Meeri Kim / Special to The Washington Post

It can take only an instant for fear to take hold in the brain. A fear of snakes after being bitten by one, or feeling anxious around bodies of water after witnessing a drowning.

Overcoming that fear can take a long time, but now researchers are saying it can be done in your sleep. Scientists at Northwestern University say they have successfully lowered levels of fear in humans by using certain odors to trigger and reassociate frightening memories into harmless ones during a deep slumber.

“Sleep sort of stamps memories in more strongly,” said neurologist Jay Gottfried, senior author of the study, which was scheduled to be published online Sunday by the journal Nature Neuroscience. “That’s when a lot of memory formation can take place.”

The researchers first created a fear of a certain face in their subjects by using conditioning — making them link together a certain face and smell in their minds with a painful electric shock.
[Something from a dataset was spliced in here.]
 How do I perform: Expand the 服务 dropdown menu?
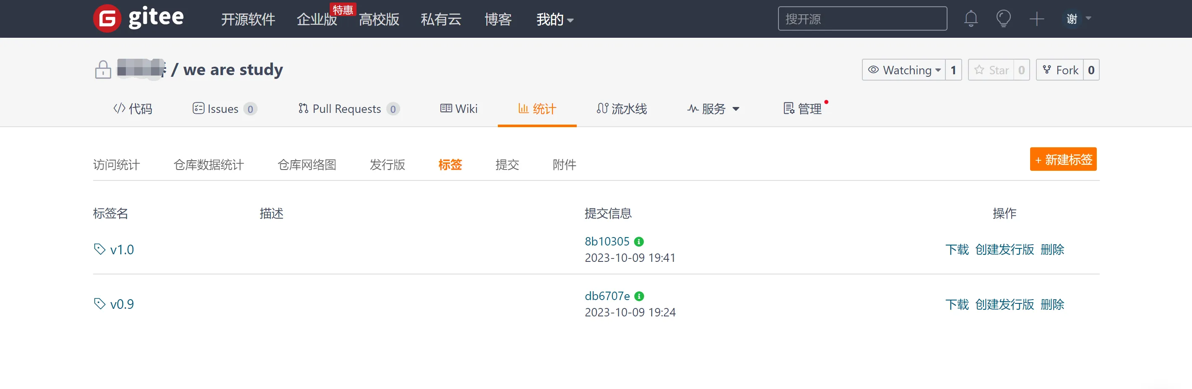pyautogui.click(x=713, y=109)
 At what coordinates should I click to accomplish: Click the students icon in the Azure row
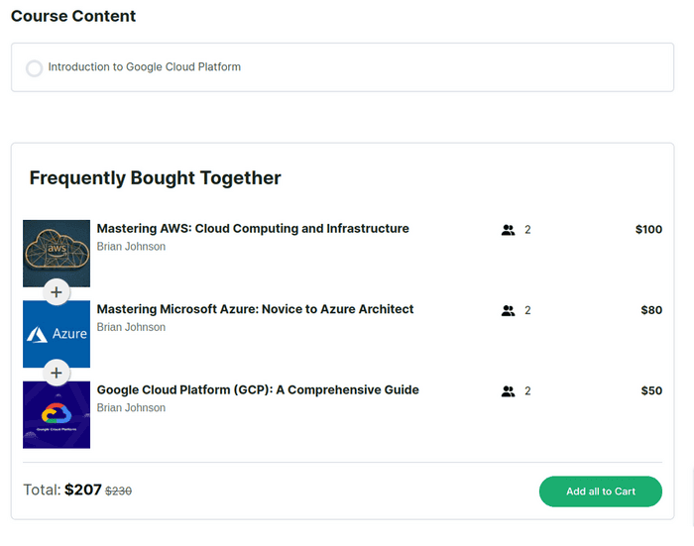click(x=509, y=310)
After some trials, the participants became afraid of the face, and the smell acted as a cue associated with that face.

The researchers then used the smell to trigger fear memories during sleep as a way to acclimate patients without the stress of conscious terror.

Gottfried and his colleagues have not attempted this on pre-existing fears, but theoretically it could be done — by creating a connection between a phobia and a distinct smell. He said the first kind of patients who could be helped by this process would be those who already have a smell associated with their fear — for example, the smell of gunpowder.

“From a clinical perspective, this can be a new approach to try and treat stressful or traumatic memories,” Gottfried said.